Terobosan Medis: Heimlich Maneuver–prosedur anti-tersedak–ditemukan pada tahun 1970-an, menggunakan udara yang terperangkap di paru-paru orang dan memberikan tekanan pada bagian punggung yang tersedak untuk membantu mengeluarkan objek yang menghalangi jalan napas mereka. Metode yang dilakukan oleh Dr. Heimlich disetujui oleh American Medical Association sebagai pertolongan pertama bagi orang yang tersedak kemudian diadopsi juga oleh American Red Cross and American Heart Association sebagai salah satu metode CPR (Cardiopulmonary Resusication).

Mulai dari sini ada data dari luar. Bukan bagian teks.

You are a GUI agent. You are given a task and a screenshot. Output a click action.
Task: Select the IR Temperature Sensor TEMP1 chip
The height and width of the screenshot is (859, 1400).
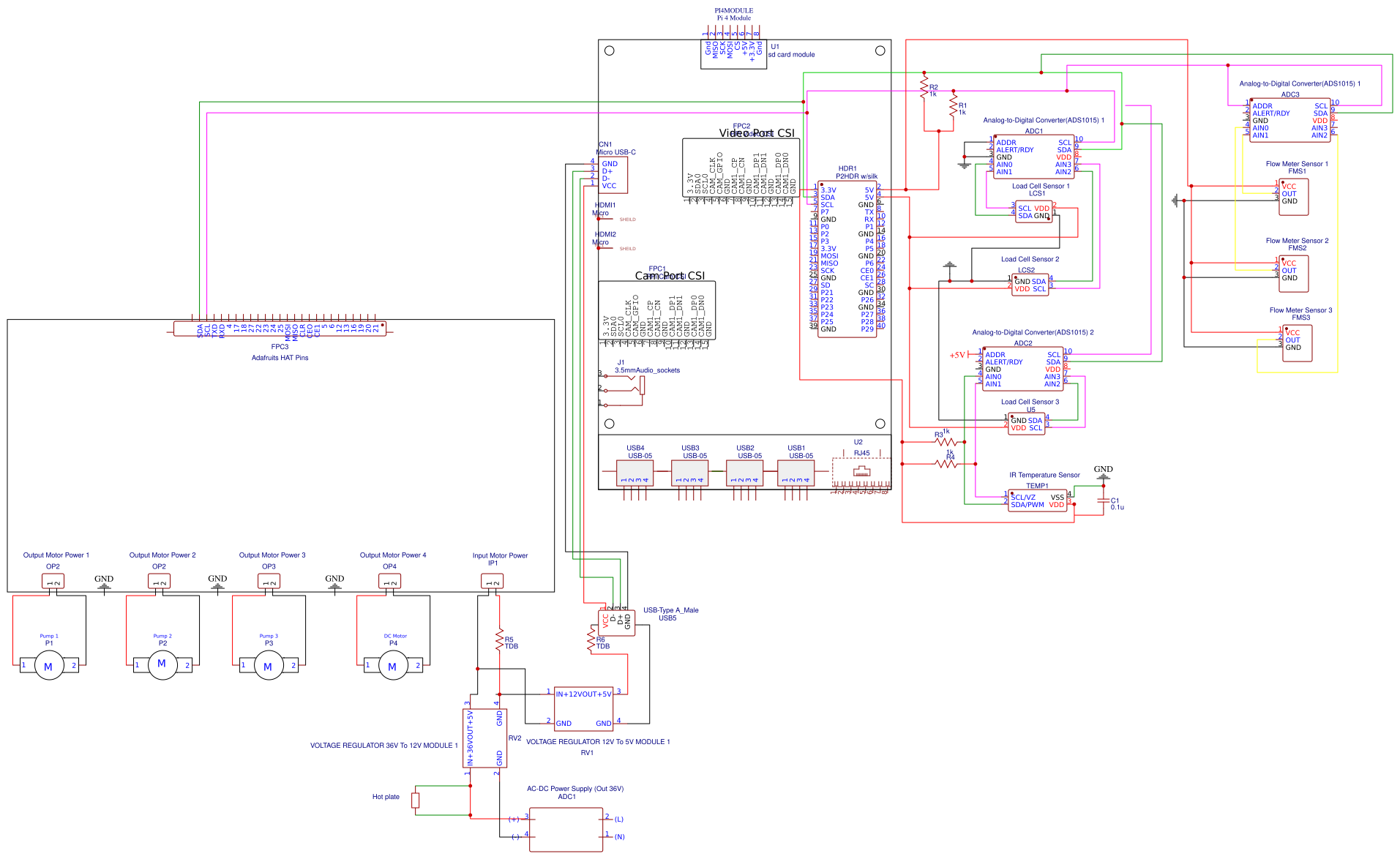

Dia juga adalah orang Amerika pertama yang melakukan gastric tube operation. Penemu yang ciptaannya termasuk katup pembuangan dada Heimlich dan sistem pengiriman oksigen portabel, MicroTrach. Kontroversi yang dihasilkannya adalah dengan penelitian yang ia mulai pada tahun 1980, Dr Heimlich percaya bahwa induksi demam malaria yang tinggi dapat merangsang tubuh untuk melawan kanker dan neurosifilis. Dia juga mengusulkan, dalam surat yang diterbitkan di New England Journal of Medicine, bahwa malarioterapi digunakan untuk mengobati Penyakit Lyme. Dalam sebuah penelitian yang dilakukan di China dan diterbitkan pada tahun 1997, ia mencari cara untuk menentukan apakah pasien HIV yang menjalani malarioterapi mengalami perubahan imunologi yang menguntungkan tanpa komplikasi iatrogenik. Dalam laporan tahun 1990, Pusat Pengendalian dan Pencegahan Penyakit (Centers for Disease Control and Prevention / CDC) mengutuk "praktek usang" Malariotherapy, mengutip masalah seperti tidak adanya penelitian terkontrol, respons yang tidak dapat diprediksi terhadap pengobatan, dan durasi remisi penyakit yang bervariasi. Dalam artikel New York Times yang terbit tahun 2003, Dr. Peter Lurie, seorang dokter kesehatan masyarakat dan mantan peneliti AIDS menggambarkan penggunaan Heimlich pada subjek manusia untuk menguji teorinya yang berkaitan dengan malarioterapi sebagai hal yang sangat keterlaluan. Dalam artikel yang sama, Dr. Mark Siegler, yang pada waktu itu menjabat sebagai Direktur Pusat Etika Medis Klinis di Rumah Sakit Universitas Chicago, berkomentar bahwa "menyuntik pasien dengan penyakit berbahaya untuk melawan penyakit lain sangat tidak bisa ditoleransi."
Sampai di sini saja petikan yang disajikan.